Set in future Chicago (wait, don’t run away just yet), the books chronicle a society that has reformed after some kind of cataclysmic event that inspired its citizens to divide up into five very different “factions,” based on their dominant skills and personalities. At each sixteen, all citizens undergo a battery of tests to determine which faction they should be placed in (the faction you are born into is not necessarily the one you belong in), giving the teens the choice of picking a new faction. Beatrice “Tris” Prior (Woodley) has long sought to bust out of the confining Abnegation faction, but when her test results reveal that she is – gasp! – divergent, everything changes. Being divergent means that you fit into more than one faction, and that’s dangerous for such a rigorously divided society.

Woodley is a canny pick for the role of the once-wimpy Tris, and installing her in such a series is a good way to keep her going down the Jennifer Lawrence path. But Schwentke? For a feature that requires both big action and clever twists? Not so much.

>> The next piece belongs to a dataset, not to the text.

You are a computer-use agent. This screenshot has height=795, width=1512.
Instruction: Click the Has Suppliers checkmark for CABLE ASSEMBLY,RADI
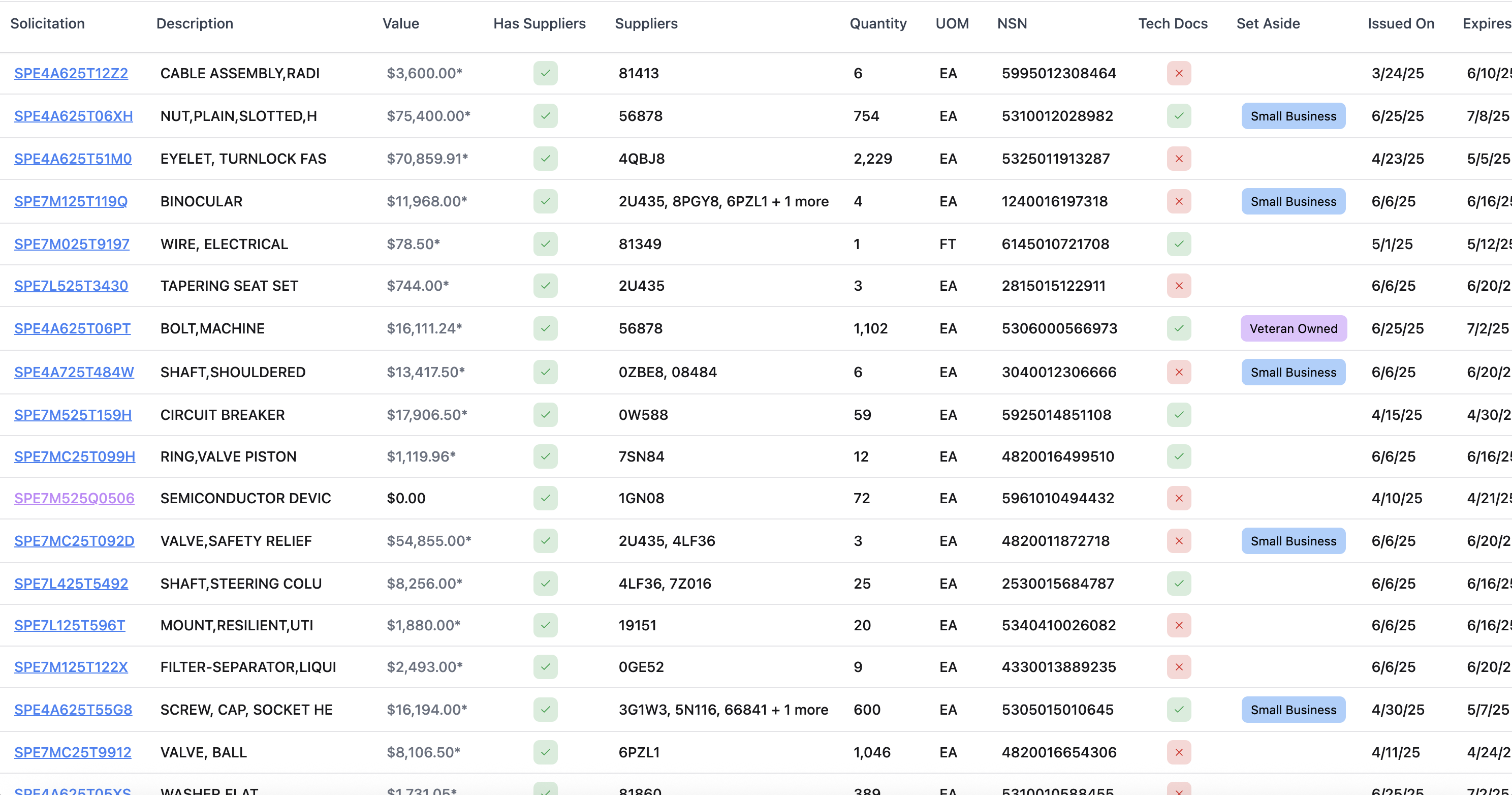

While it might sound as if Insurgent is a second chance picture for the filmmaker, it’s not – he already has a staggering five other films in development, from the World War II thriller The Poison Kitchen to the Coast Guard drama The Finest Hours to the fact-based Enron film Conspiracy of Fools. Schwentke’s upcoming work is studded with the historical, the dramatic, and the high profile. In short, it’s a wonderful slate of films for a director who hasn’t created the kind of work that deserves such riches – or that can serve them well. Insurgent just might be the first victim of Schwentke’s diminishing returns and lack of real experience.